Selected text:
= Beginning of Section =

LinkedIn remains the most impersonated brand in phishing attacks

LinkedIn is holding the top spot for the most impersonated brand in phishing campaigns observed during the second quarter of 2022.

Statistical data from cybersecurity company Check Point shows that the social platform for professionals is at the top of the list for the second quarter in a row.

Compared to the first quarter of the year, LinkedIn impersonation dropped from 52% to 45%. However, it maintains a considerable distance from the second most imitated brand by fraudsters, Microsoft, currently at 13%.

The central theme in spoofed Microsoft emails is requests to verify Outlook accounts to steal usernames and passwords.

DHL currently holds the third spot in the list with 12%, down from 14%.

Amazon rose to the fourth position, jumping from 2% in Q1 2022 to 9% this quarter, while Apple follows on fifth place with 3%; also a notable increase compared to last quarter’s 0.8%.

In the case of Amazon, the phishing emails attempt to steal the target’s billing information, including full credit card data, the researchers say.

LinkedIn phishing

As Check Point explains in its report, phishing campaigns using fake LinkedIn emails try to mimic common messages from the platform to its users, such as “You appeared in 8 searchers this week”, or “You have one new message.”

The sender addresses are spoofed to appear as if the messages are automated or come from the support or even the security department.

Some lures used in these campaigns include fake promotions for the LinkedIn Pro service, bogus policy updates, or even threats of account termination for “unverified customers.”

They all lead to a phishing web page where the victims are asked to enter their LinkedIn credentials, enabling the threat actors to take over the accounts.

With access to a LinkedIn account, a threat actor could deploy targeted phishing campaigns to reach the victim's coworkers or valuable individuals in their connections network.

Another reason for targeting LinkedIn accounts is that they can be used to set up fake job offer campaigns. In a recent example, North Korean hackers were able to trick an employee of a token-based online video game into downloading a malicious PDF that allowed the threat actor to steal $620 million worth of cryptocurrency.

= End of Section =

Data:

= Beginning of Section =

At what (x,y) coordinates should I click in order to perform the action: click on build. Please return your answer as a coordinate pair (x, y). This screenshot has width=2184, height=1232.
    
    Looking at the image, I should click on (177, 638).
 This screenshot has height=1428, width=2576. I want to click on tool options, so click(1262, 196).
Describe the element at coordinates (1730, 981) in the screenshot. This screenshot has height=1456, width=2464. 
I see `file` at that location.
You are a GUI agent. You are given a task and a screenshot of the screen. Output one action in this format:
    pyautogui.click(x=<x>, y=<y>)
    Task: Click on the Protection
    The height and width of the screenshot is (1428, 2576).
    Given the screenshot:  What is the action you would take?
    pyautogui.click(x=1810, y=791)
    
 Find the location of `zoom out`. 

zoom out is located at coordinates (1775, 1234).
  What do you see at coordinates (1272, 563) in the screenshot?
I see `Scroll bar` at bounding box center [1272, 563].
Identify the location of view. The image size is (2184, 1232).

= End of Section =

Exercise 1: Decide whether each statement agrees with the LinkedIn phishing article, answering yes or no and quoting the words that decide it: (a) Microsoft is the second most imitated brand, at 13%. (b) DHL's share went up compared to the previous quarter. (c) Amazon phishing emails try to steal Outlook account credentials.
Exercise 2: Copy the LinkedIn phishing article word for word, from "DHL currently holds" up to and including "the security department.".
The rows are separate material and are not connected to the LinkedIn phishing article.

Response box 1:
(a) Yes: "it maintains a considerable distance from the second most imitated brand by fraudsters, Microsoft, currently at 13%"
(b) No: "DHL currently holds the third spot in the list with 12%, down from 14%"
(c) No: "In the case of Amazon, the phishing emails attempt to steal the target’s billing information"

Response box 2:
DHL currently holds the third spot in the list with 12%, down from 14%.

Amazon rose to the fourth position, jumping from 2% in Q1 2022 to 9% this quarter, while Apple follows on fifth place with 3%; also a notable increase compared to last quarter’s 0.8%.

In the case of Amazon, the phishing emails attempt to steal the target’s billing information, including full credit card data, the researchers say.

LinkedIn phishing

As Check Point explains in its report, phishing campaigns using fake LinkedIn emails try to mimic common messages from the platform to its users, such as “You appeared in 8 searchers this week”, or “You have one new message.”

The sender addresses are spoofed to appear as if the messages are automated or come from the support or even the security department.